# Short exercise
Pull out each line below that contains the string "Task".

─── Items

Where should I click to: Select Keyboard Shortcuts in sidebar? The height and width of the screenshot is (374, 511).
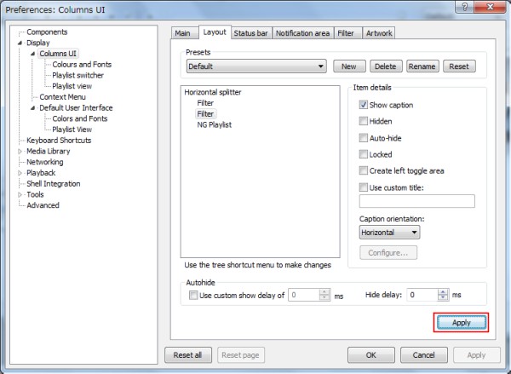click(59, 141)
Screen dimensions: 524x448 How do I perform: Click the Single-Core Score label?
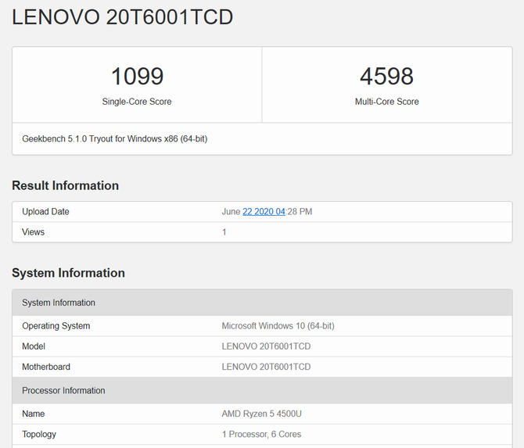(x=137, y=102)
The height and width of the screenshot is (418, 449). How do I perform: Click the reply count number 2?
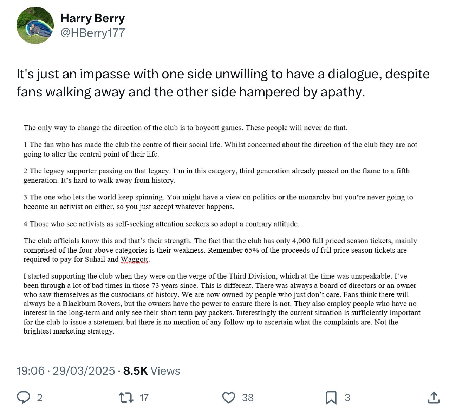(x=40, y=398)

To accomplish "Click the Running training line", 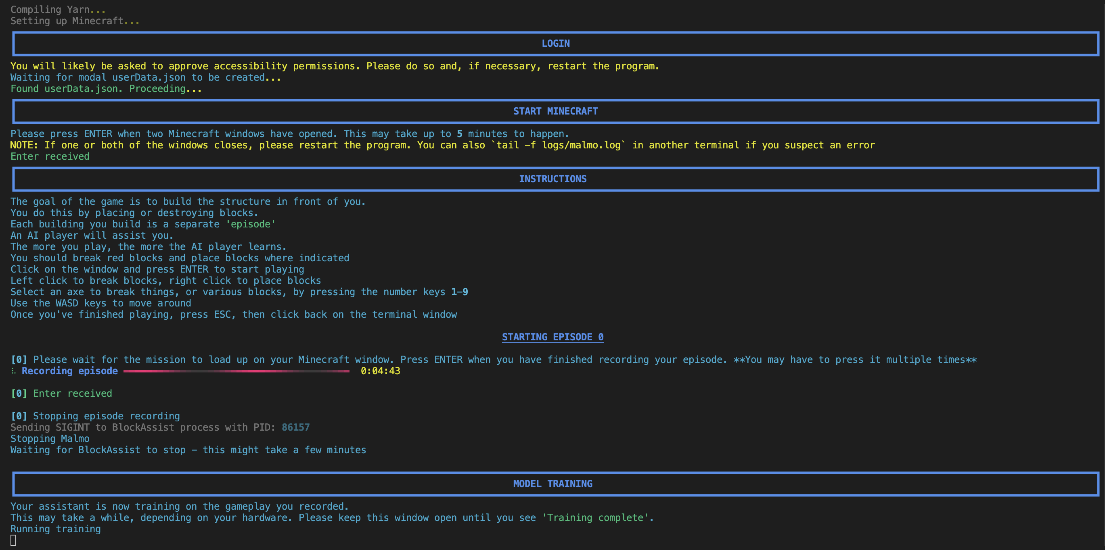I will [56, 529].
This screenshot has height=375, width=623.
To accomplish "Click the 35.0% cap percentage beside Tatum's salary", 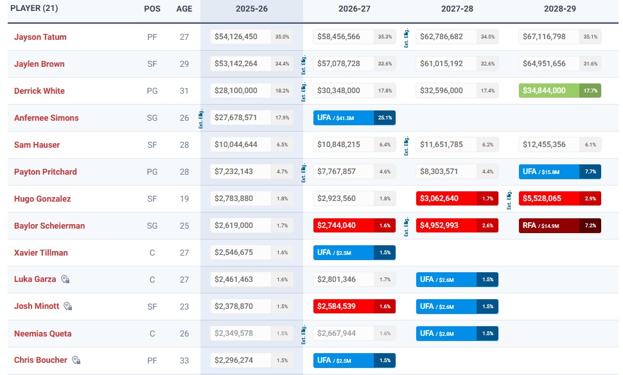I will [282, 37].
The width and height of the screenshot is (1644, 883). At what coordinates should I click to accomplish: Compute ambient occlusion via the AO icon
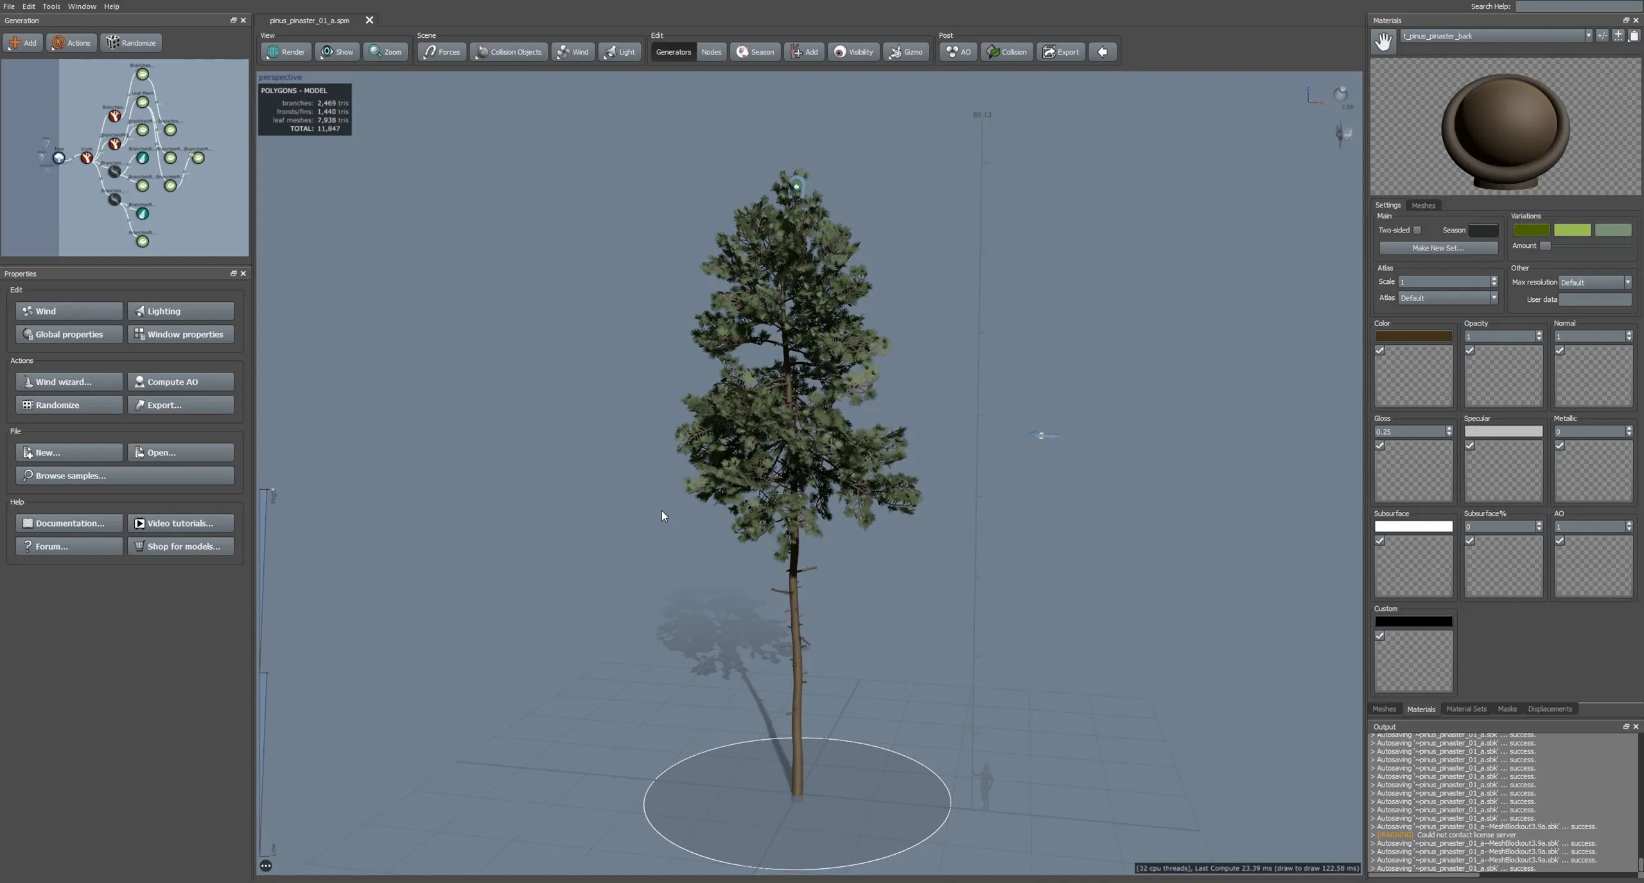pos(956,51)
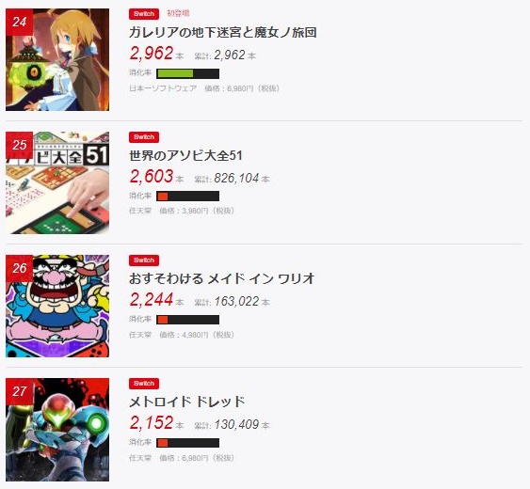530x489 pixels.
Task: Click the Switch badge above ガレリアの地下迷宮
Action: click(x=144, y=14)
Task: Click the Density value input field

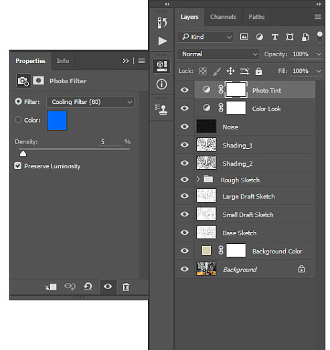Action: pos(110,141)
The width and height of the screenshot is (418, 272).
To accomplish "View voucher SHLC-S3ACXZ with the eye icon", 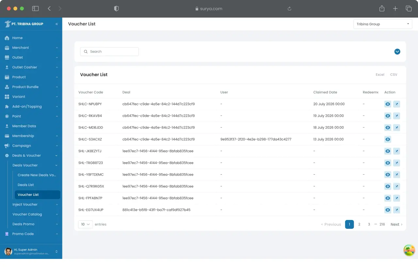I will [x=388, y=139].
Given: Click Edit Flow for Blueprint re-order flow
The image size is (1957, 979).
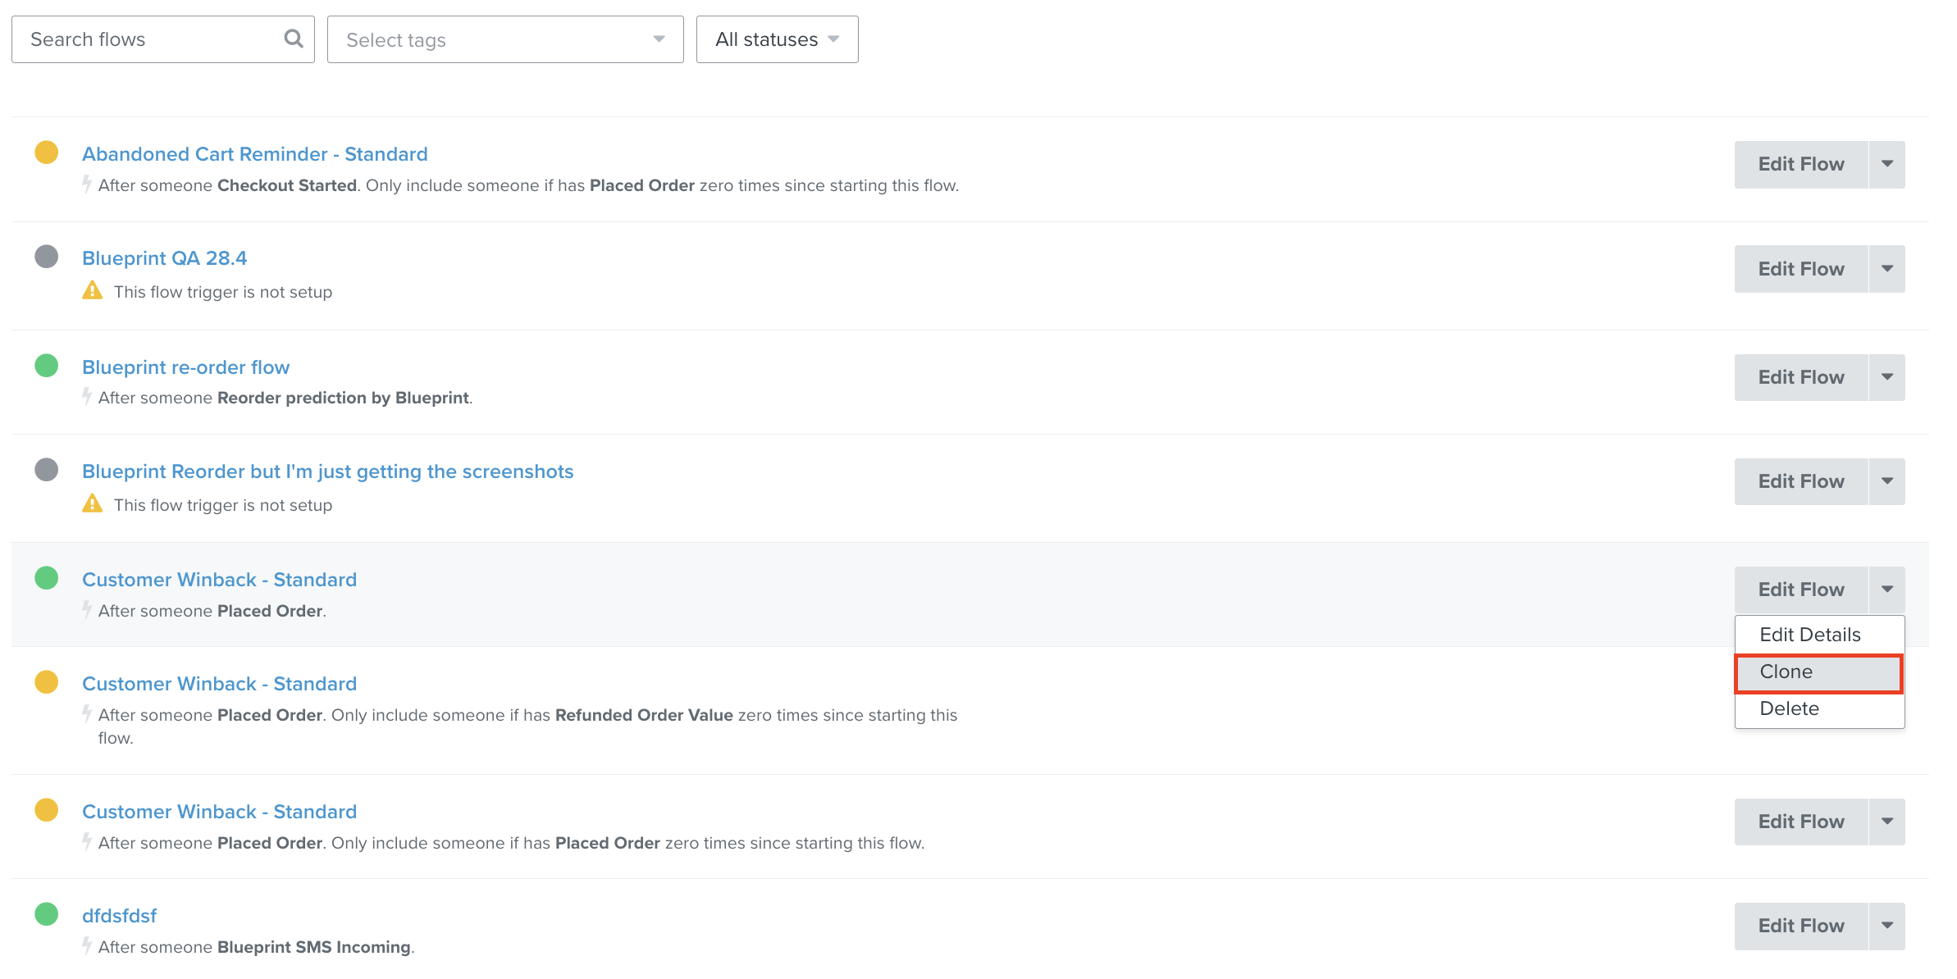Looking at the screenshot, I should 1800,377.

──────

# Solution below
Task: Click the Switch badge above ガレリアの地下迷宮
Task: Click the Density value input field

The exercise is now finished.